_TASK DESCRIPTION_:
Beginning with the line where "Task: Toggle the orange follow-up star" appears, set down each line exactly until the records below end, and omit the pictures.

** RECORD EXCERPTS follows **

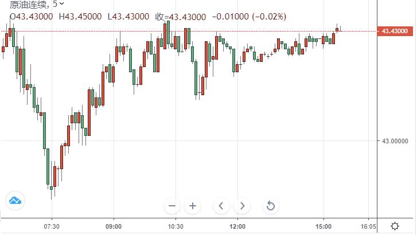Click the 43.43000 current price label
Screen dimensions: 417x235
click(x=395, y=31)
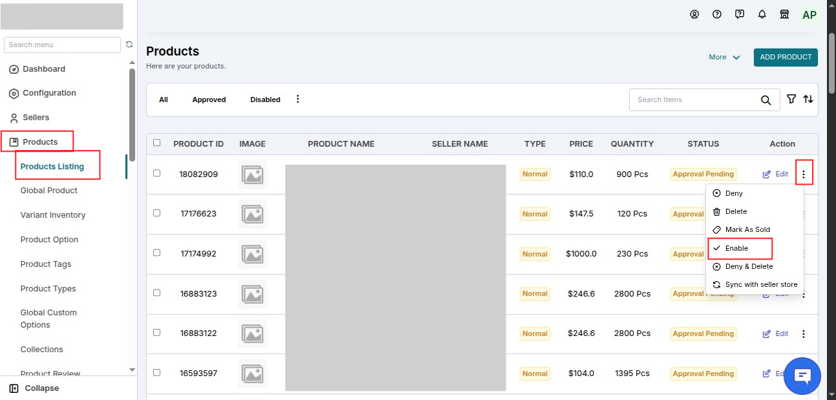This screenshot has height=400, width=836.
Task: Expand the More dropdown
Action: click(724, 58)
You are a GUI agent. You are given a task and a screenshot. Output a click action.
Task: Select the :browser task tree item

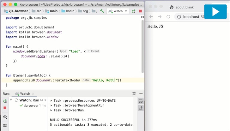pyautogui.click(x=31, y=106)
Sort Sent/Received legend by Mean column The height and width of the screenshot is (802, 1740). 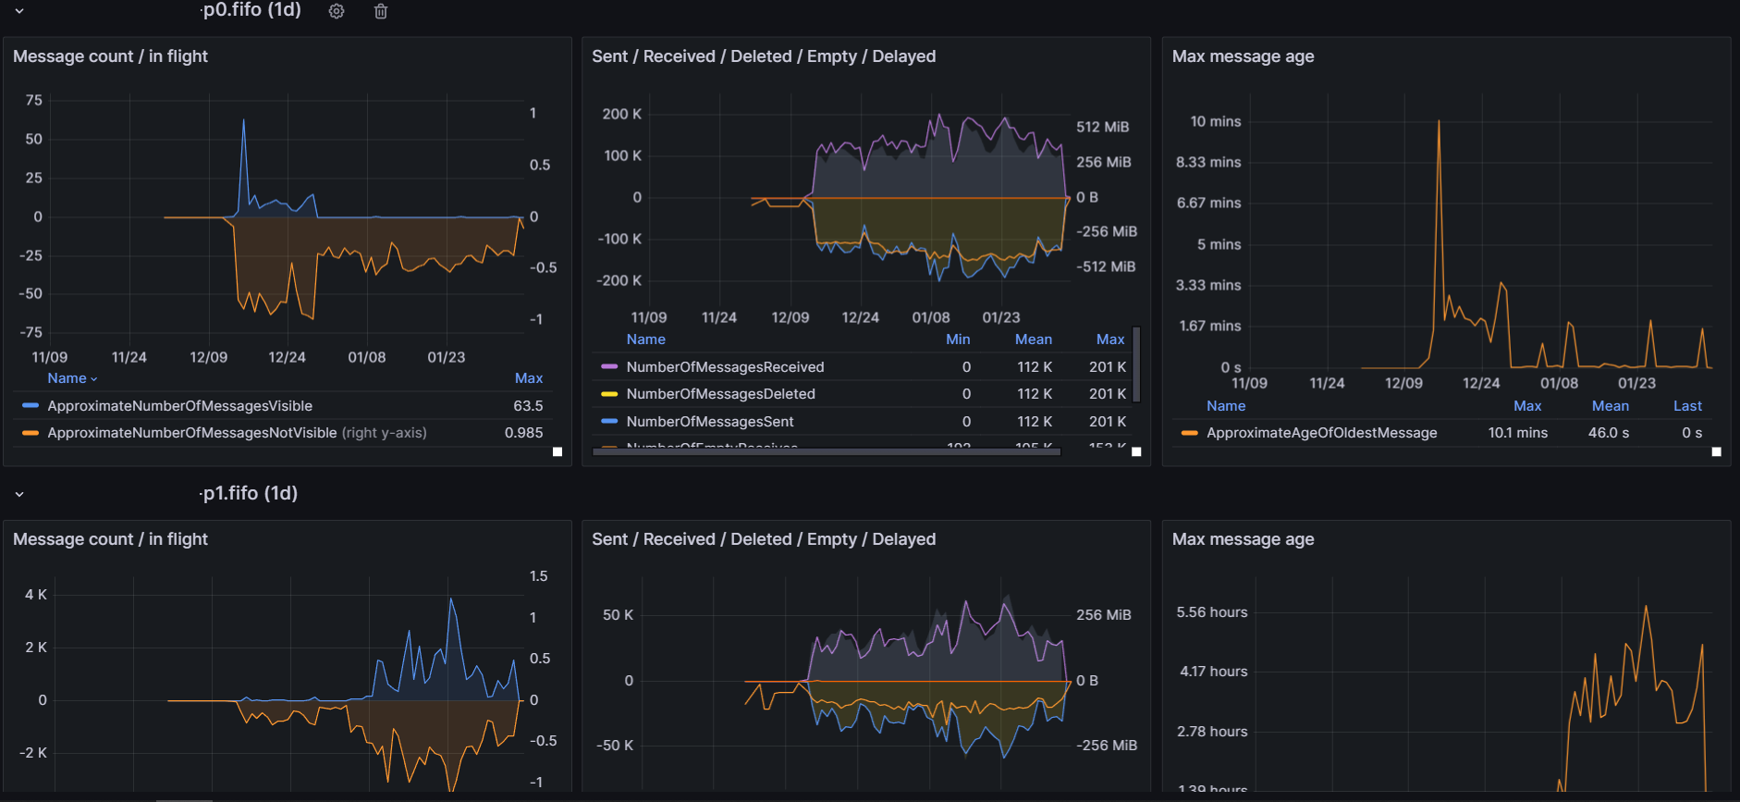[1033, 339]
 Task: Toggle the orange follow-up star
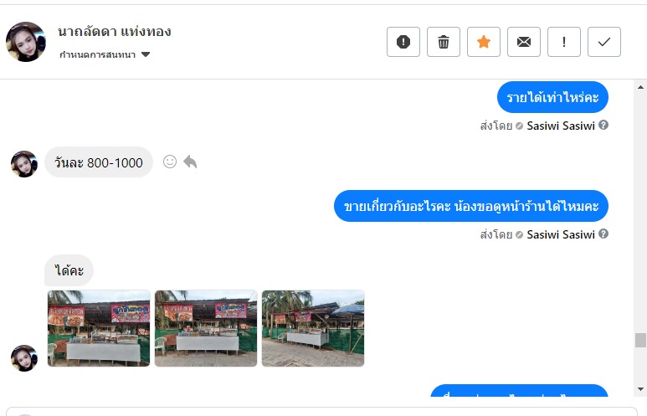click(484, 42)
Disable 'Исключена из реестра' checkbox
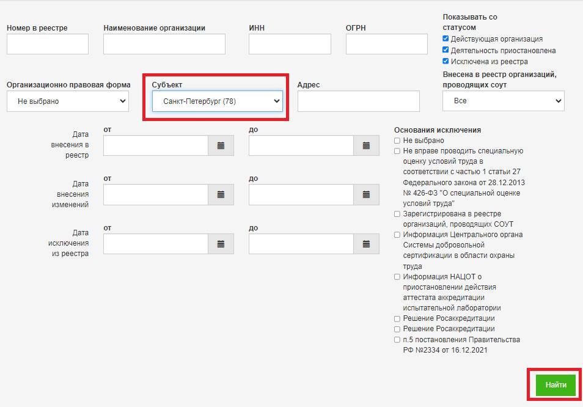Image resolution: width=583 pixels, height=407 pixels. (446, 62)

** End of RECORD EXCERPTS **

_RESULT OF THE EXERCISE_:
 Task: Toggle the orange follow-up star
click(484, 42)
Disable 'Исключена из реестра' checkbox
Image resolution: width=583 pixels, height=407 pixels. (446, 62)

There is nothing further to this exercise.